● YOUR ASSIGNMENT: Copy all lines in the material holding the string "Gorska".

● SOURCE DATA:

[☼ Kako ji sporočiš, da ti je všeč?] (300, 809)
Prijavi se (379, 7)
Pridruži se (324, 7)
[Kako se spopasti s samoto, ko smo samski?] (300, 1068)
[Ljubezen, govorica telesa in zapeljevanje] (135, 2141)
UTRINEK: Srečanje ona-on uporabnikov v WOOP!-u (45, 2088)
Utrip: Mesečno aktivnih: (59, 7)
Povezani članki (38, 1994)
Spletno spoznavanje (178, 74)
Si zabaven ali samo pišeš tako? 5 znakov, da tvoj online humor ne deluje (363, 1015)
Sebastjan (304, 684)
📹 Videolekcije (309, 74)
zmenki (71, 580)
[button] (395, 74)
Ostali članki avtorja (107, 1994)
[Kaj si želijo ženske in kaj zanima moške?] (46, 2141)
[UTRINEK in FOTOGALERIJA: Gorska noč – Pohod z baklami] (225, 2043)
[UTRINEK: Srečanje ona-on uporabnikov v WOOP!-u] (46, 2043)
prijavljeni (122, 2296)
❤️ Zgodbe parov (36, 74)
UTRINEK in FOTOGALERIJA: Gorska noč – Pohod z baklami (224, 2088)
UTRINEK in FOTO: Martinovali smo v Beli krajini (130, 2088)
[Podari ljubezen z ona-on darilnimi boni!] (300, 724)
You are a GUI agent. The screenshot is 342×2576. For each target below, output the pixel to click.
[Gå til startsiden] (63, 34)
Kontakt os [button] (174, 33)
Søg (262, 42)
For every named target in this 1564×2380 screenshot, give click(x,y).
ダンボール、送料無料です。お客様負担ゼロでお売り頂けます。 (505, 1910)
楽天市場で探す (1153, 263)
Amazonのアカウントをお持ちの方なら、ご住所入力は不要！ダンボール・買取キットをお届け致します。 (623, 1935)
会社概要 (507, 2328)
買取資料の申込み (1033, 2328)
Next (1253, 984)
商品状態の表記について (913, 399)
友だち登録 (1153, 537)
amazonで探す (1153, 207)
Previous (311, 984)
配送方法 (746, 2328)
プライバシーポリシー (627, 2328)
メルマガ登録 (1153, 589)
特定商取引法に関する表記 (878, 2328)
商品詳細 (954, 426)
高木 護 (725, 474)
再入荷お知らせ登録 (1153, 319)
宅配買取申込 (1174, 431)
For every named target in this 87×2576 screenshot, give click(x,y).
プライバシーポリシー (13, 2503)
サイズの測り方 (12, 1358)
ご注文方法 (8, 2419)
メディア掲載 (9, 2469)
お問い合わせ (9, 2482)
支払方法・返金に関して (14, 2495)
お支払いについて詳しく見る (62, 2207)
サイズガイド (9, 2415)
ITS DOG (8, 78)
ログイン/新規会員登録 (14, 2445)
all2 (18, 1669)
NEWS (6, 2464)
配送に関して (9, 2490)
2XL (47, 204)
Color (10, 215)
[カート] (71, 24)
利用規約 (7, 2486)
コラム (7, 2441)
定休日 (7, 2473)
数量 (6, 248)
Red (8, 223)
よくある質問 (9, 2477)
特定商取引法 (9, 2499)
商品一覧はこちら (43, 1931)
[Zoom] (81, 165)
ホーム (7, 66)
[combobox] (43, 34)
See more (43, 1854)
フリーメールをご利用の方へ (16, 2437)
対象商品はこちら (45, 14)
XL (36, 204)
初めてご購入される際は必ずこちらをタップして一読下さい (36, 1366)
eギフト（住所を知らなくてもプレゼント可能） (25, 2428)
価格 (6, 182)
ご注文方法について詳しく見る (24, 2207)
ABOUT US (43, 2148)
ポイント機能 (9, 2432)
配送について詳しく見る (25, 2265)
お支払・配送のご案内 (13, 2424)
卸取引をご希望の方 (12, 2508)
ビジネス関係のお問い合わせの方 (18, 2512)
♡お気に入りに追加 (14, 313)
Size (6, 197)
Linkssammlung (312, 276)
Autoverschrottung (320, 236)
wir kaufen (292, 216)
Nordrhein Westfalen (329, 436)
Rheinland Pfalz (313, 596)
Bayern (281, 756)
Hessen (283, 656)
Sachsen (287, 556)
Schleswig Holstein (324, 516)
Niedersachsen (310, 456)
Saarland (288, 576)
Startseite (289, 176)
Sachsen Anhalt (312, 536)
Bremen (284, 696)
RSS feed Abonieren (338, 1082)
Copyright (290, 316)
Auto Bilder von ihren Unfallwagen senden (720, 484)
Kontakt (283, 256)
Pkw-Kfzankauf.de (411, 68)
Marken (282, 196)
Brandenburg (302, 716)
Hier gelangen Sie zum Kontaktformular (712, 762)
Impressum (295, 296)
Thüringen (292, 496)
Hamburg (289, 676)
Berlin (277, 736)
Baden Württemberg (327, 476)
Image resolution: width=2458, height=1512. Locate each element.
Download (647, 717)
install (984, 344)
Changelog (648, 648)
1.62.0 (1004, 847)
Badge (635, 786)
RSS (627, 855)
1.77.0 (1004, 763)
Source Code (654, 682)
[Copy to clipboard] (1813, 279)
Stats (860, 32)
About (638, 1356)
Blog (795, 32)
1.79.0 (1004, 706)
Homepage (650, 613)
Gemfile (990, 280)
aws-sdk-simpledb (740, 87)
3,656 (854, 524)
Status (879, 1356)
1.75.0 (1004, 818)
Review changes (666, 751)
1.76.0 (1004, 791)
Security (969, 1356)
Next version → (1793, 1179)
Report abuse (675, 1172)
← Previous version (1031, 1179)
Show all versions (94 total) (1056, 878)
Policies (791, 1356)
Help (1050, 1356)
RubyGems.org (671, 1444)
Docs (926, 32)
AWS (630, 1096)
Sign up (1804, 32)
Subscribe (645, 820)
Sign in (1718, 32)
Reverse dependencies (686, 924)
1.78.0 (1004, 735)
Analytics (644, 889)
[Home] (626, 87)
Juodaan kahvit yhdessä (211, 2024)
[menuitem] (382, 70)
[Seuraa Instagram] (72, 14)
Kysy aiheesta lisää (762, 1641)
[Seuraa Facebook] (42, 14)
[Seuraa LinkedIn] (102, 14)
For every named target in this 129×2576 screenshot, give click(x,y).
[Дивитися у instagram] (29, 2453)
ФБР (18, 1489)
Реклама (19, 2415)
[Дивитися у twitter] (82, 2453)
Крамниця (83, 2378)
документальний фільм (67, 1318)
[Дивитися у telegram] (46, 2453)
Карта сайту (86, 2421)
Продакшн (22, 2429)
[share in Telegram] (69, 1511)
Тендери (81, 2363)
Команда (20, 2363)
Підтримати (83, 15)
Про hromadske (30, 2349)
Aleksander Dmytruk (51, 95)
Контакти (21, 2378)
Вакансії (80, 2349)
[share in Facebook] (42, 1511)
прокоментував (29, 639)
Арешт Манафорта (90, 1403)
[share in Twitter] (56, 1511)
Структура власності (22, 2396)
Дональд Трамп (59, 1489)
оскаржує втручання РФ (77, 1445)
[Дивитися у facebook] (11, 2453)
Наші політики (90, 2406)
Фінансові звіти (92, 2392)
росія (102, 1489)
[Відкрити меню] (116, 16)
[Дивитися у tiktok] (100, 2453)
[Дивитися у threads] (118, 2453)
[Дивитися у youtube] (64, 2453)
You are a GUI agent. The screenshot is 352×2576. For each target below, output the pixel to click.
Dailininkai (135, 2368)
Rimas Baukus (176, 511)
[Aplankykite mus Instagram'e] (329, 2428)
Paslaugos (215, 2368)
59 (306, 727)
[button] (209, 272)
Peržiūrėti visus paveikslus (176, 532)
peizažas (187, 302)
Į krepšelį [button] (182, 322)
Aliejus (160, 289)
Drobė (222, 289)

● ANSWER BOX:
[UTRINEK in FOTOGALERIJA: Gorska noč – Pohod z baklami] (225, 2043)
UTRINEK in FOTOGALERIJA: Gorska noč – Pohod z baklami (224, 2088)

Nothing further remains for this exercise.